The spacecraft was of the Ranger Block I design and consisted of a hexagonal base 1.5-meter (4 ft 11 in) across upon which was mounted a cone-shaped 4-meter-high tower of aluminum struts and braces. Two solar panel wings measuring 5.2 metres (17 ft) from tip to tip extended from the base. A high-gain directional dish antenna was attached to the bottom of the base. Spacecraft experiments and other equipment were mounted on the base and tower. Instruments aboard the spacecraft included a Lyman-alpha telescope, a rubidium-vapor magnetometer, electrostatic analyzers, medium-energy range particle detectors, two triple coincidence telescopes, a cosmic-ray integrating ionization chamber, cosmic dust detectors, and solar X-ray scintillation counters. There was no camera or midcourse correction engine on the Block I spacecraft.

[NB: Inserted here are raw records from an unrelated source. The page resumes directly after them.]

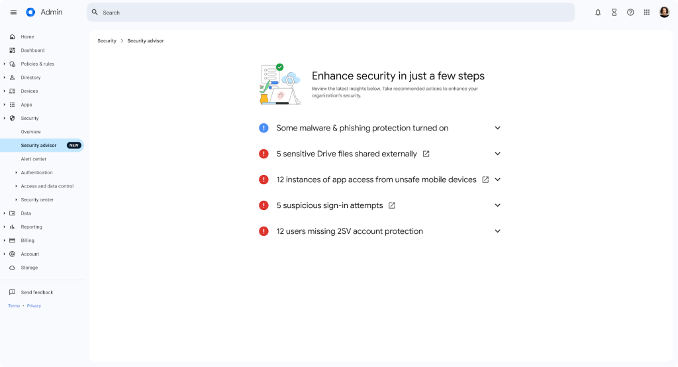The image size is (678, 367).
Task: Click the notifications bell icon
Action: point(598,12)
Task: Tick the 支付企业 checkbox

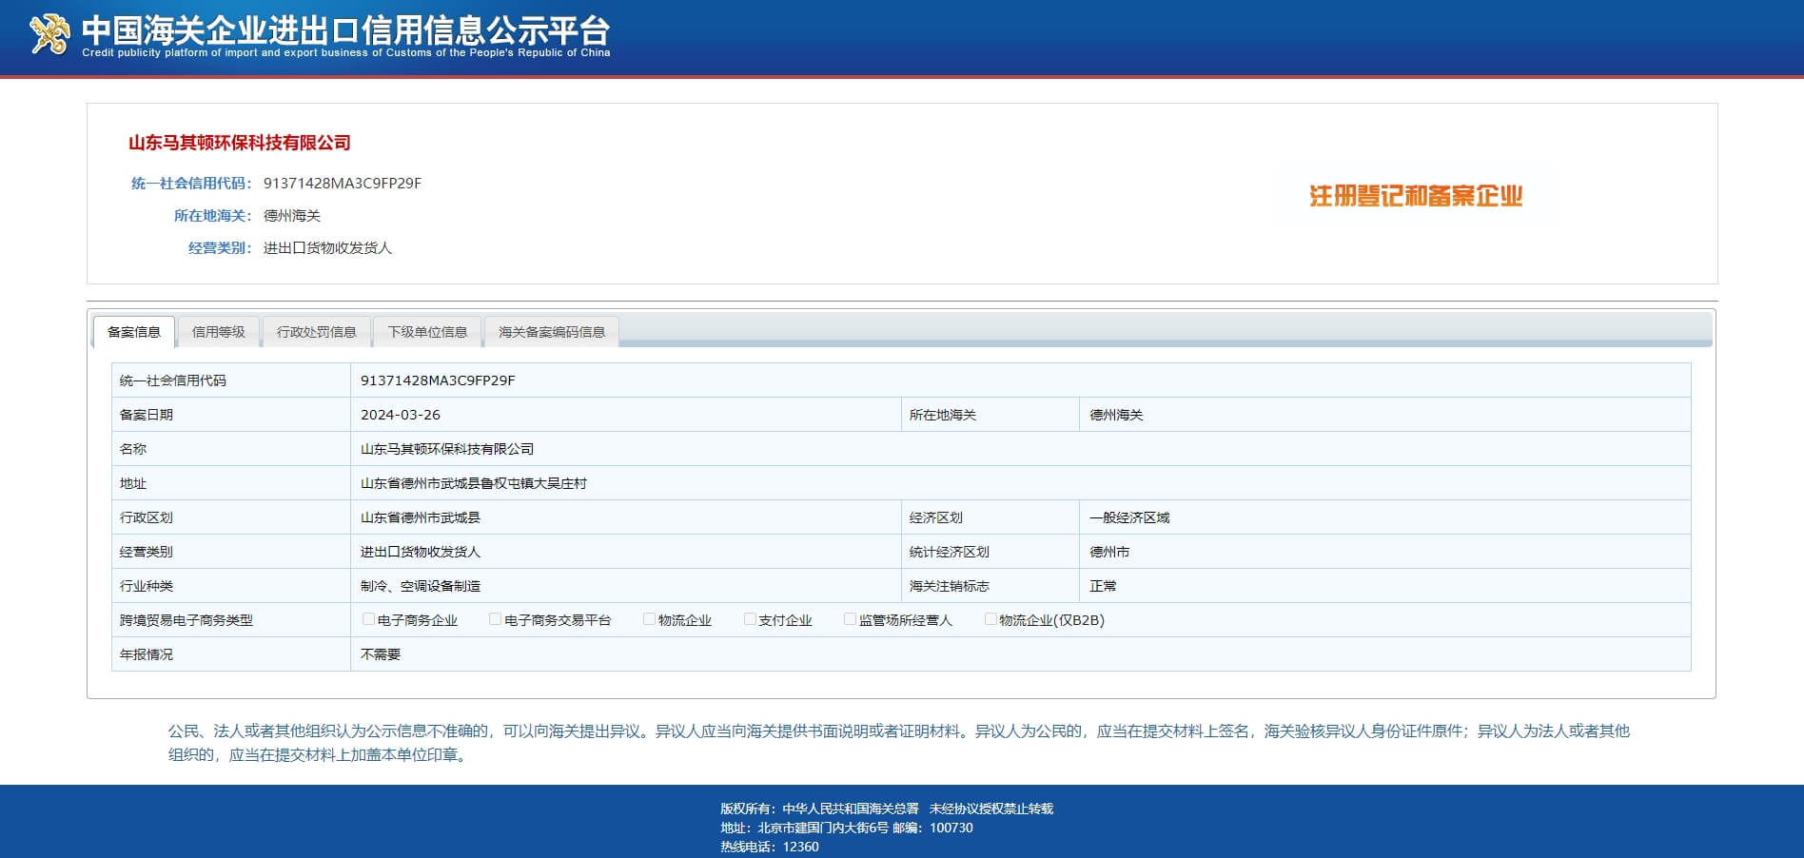Action: click(750, 619)
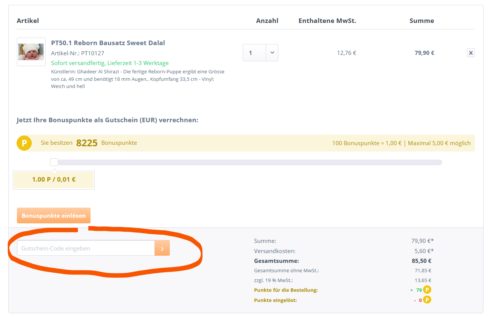Click the 1.00 P / 0,01 € slider tooltip
Screen dimensions: 488x317
[x=54, y=180]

The communications system included the high-gain antenna and an omnidirectional medium-gain antenna and two transmitters, one at 960.1 MHz with 0.25 watts power output and the other at 960.05 MHz with 3 watts power output. Power was to be furnished by 8680 solar cells on the two panels, a 57-kilogram (126 lb) silver-zinc battery, and smaller batteries on some of the experiments. Attitude control was provided by a solid-state timing controller, Sun and Earth sensors, and pitch and roll jets. The temperature was controlled passively by gold plating, white paint, and polished aluminum surfaces.
The Ranger 1 spacecraft was designed to go into an Earth parking orbit and then move into a 60,000-by-1,100,000-kilometre (37,000 by 684,000 mi) Earth orbit. The purpose of the mission was mainly as an engineering test to verify the functionality of the Ranger hardware.